A light snapped on ruthlessly and she jerked awake, suddenly conscious and painfully aware of it. "You knocked me out," Leigh said on reflex, fingers coming up to prod the back of her head where she felt the lingering pain.

Merle kicked a wooden chair closer to the bed and stradled it, resting his one arm aganst it. "Part of the rules, kid. Can't make an exception for anybody out here."

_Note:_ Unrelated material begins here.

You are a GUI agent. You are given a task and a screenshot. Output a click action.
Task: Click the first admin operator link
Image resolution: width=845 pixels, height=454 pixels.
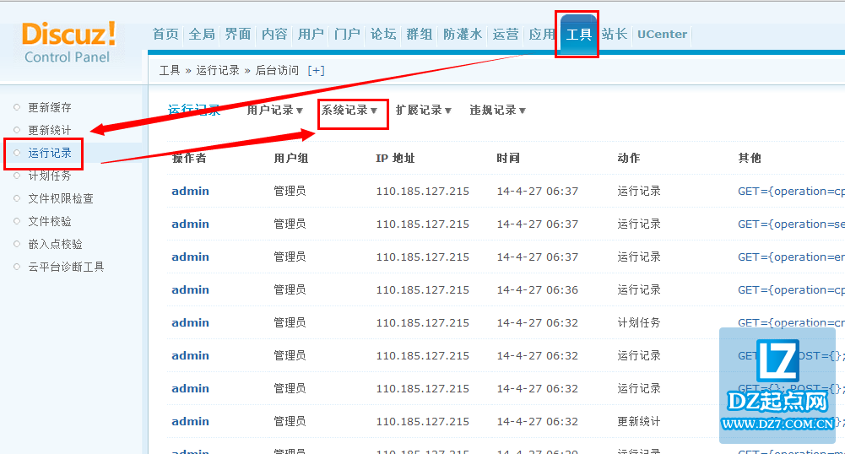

Darkness loomed on the otherside of the window. Leigh caught a glimspe of a few street lights magically turned on and frowned, confused in the sensation of ordinary living. "Blind folding people just doesn't work?"

"Some of 'em get squirmy."

Leigh sat upright and saw her bag neatly sitting on the table beside the door. Her knife was pointedly beside it like nothing had been forced away from her, like they hadn't hauled her against her will from wherever they found her. "Where are they? Those men?"

"Don't worry about them. They ain't gonna bother you. They're just road runners, people who get sent out to check for the good stuff."

"They chased me down."

"Good thing they did. Wouldn't have known you were even in this state if they hadn't spotted you. Hell. Can't believe you're alive and breathing," Merle said easily. "It's a damned miracle, ain't it? You wanna spill the beans and tell me how exactly you're here in the flesh and blood?"

Leigh fidgeted. The room was tiny. Someone was walking the corridor outside, heavy boots stomping along the wooden floor, obviously keeping patrol. "Mom got me out of school before it went really bad. She found some people and we stayed with them. Missed out on the stuff happening in the cities because of it, and we just stuck it out with the group."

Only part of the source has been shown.